Indeed, you cannot be an elementary school teacher. You cannot be an FBI agent. In many municipalities, you cannot even be an
ordinary police officer. There are
countless state, local, and federal government jobs you can never hope to
get. You can work at Walmart, but if the
Walmart website is any indication, you have virtually no chance of ever being a
Walmart store manager.
If you are a high paid opinionated Television commentator,
you may not know any of this, and you almost certainly have not given it any
thought even if you do know it. But if
you are one of the two hundred million Americans without college degrees who
are listening to you bloviate, you damned well do know it, because your life chances depend on knowing it.
I think it is a fair guess that Bernie Sanders is the only
person running for the presidency in either party who actually has those
two-thirds of Americans on his or her mind all the time. But at least Donald Trump beats up
relentlessly on the other Republican candidates who smell like elitists [even if, like Scott Walker, they actually
dropped out of college.]
There is a great old story about Jack Kennedy when he was
first running for the Senate from Massachusetts as the fair-haired privileged
son of his rich rum-running father. As
the story goes, he was campaigning at a factory in Southie, surrounded by
workingmen. and he confessed that he had never held a regular workingman's job
a day in his life. One of the men around
him called out, "Ah, Jack, you dear boy, you haven't missed a thing!"
Sometimes, those at the bottom take up one of those at the
top as their hero. That is what working-class
Boston did with Jack Kennedy , and that seems to be what working-class
Republicans right now are doing with Donald Trump.
Scroll down and you'll get a video of the NH focus group:
ReplyDeletehttp://www.bloomberg.com/politics/articles/2015-07-30/new-hampshire-voters-explain-the-appeal-of-donald-trump
thank you, Jerry.
ReplyDelete"It is always the case that those at the bottom of any social hierarchy -- the slaves, the servants, the workers, the women, the gays and lesbians forced into the closet -- have a more clear-eyed and ironically complex understanding of the facts of power and privilege than those at the top."
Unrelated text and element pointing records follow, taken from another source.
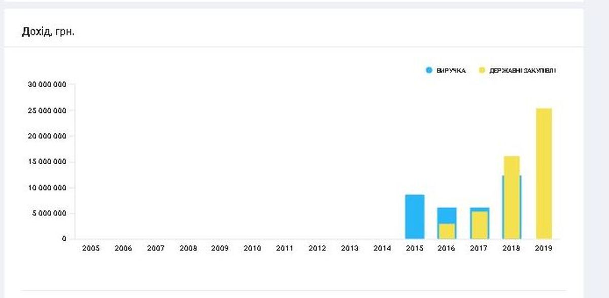Click the yellow lower section of 2016 bar
609x298 pixels.
click(x=447, y=231)
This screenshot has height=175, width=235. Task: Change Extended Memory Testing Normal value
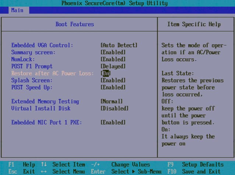(x=111, y=102)
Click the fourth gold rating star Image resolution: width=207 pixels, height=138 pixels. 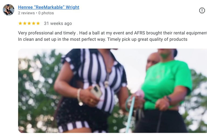(34, 23)

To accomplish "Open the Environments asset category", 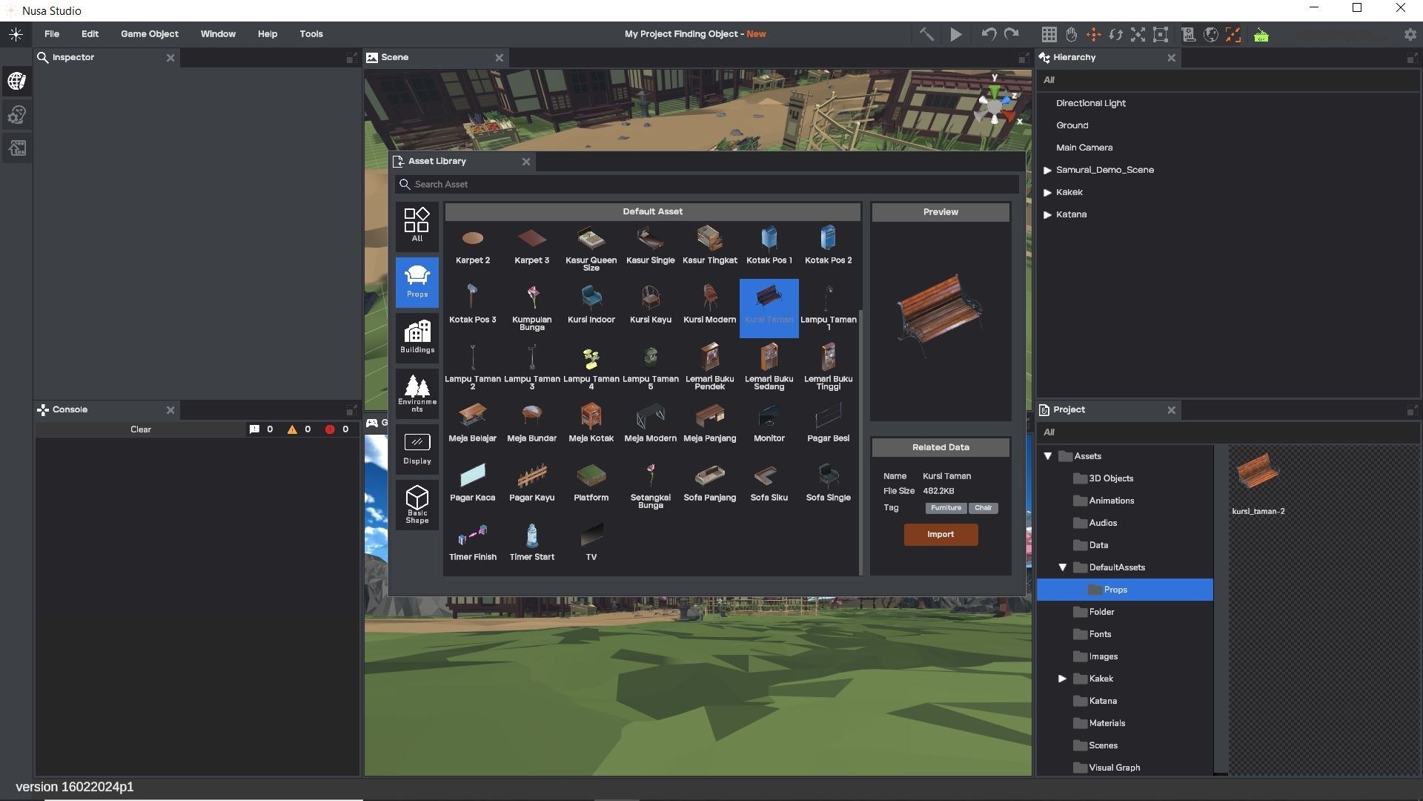I will (x=417, y=393).
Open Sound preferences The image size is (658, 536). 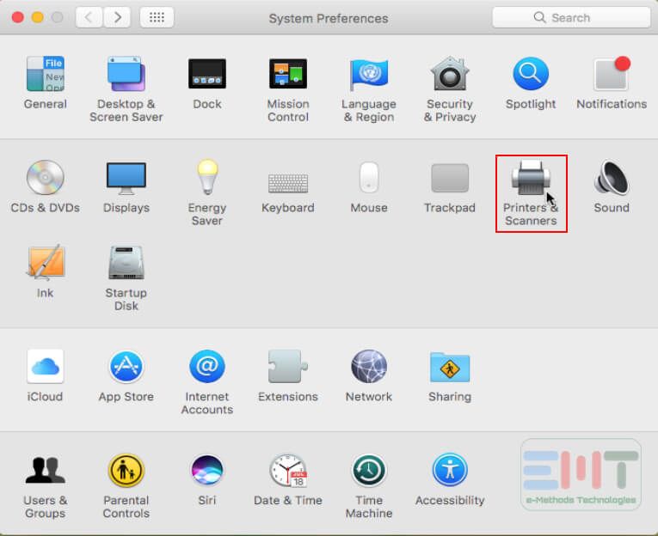[611, 179]
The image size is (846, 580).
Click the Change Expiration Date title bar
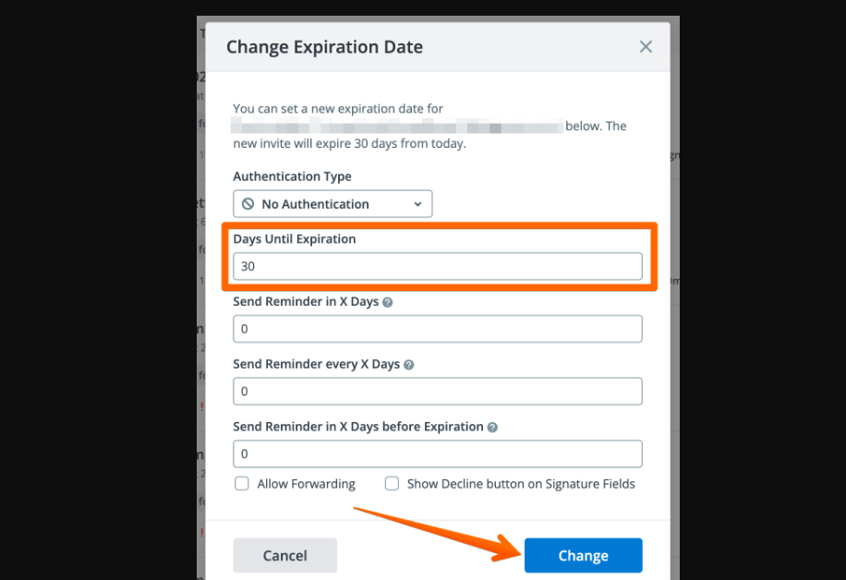[324, 46]
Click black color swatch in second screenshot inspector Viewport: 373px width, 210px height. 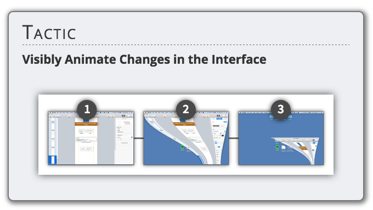[223, 136]
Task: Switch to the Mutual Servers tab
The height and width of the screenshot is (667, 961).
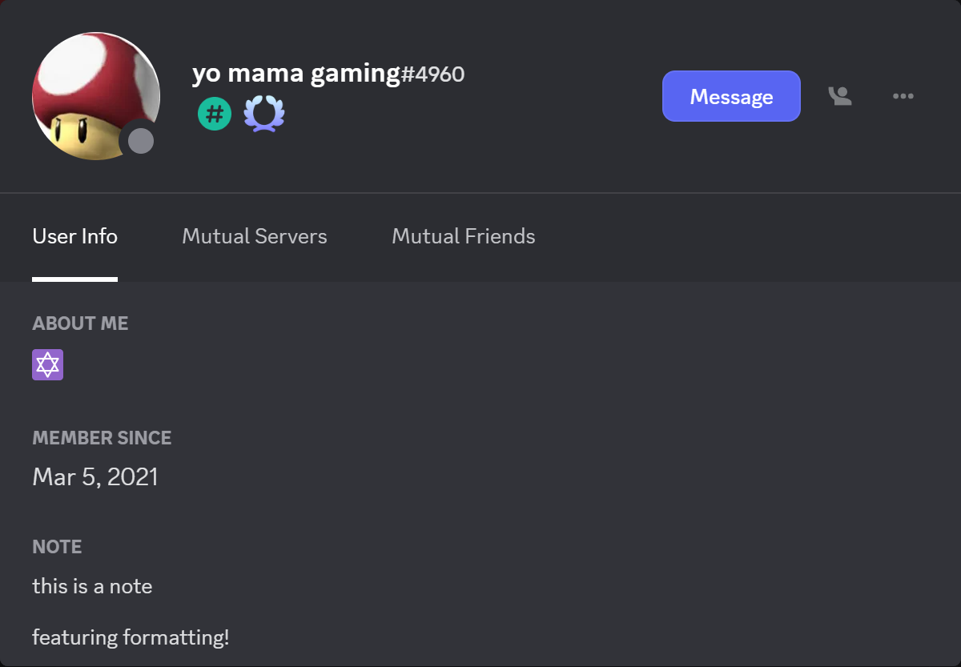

ReplyDeleteAnd there you gave a fairly nice expression of why standpoint epistemology is (rightly) popular with feminists and social scientists.
This is the kind of post that I, personally, find most valuable. I just do not have the time these days to allow my attention to wander too far from my own projects--- vestigial though they are--- and there are too many other demands in my life that rob me of my time. So your more expanded reflections are too demanding for me. But when you offer up this sort of commentary on the passing scene, I am very glad.
ReplyDeleteThe link below indicates that in 2012, 43.9 percent of whites between 25 and 64 had "at least a two-year college degree." The figures were lower for Native Americans, blacks, and Latinos; higher for Asian-Americans. Assuming most of Trump's supporters are white, the 43.9 percent figure may be relevant. Not that it necessarily undercuts the point in the post, but it does suggest that more may be involved than 'the credentialed' vs. the 'non-credentialed'.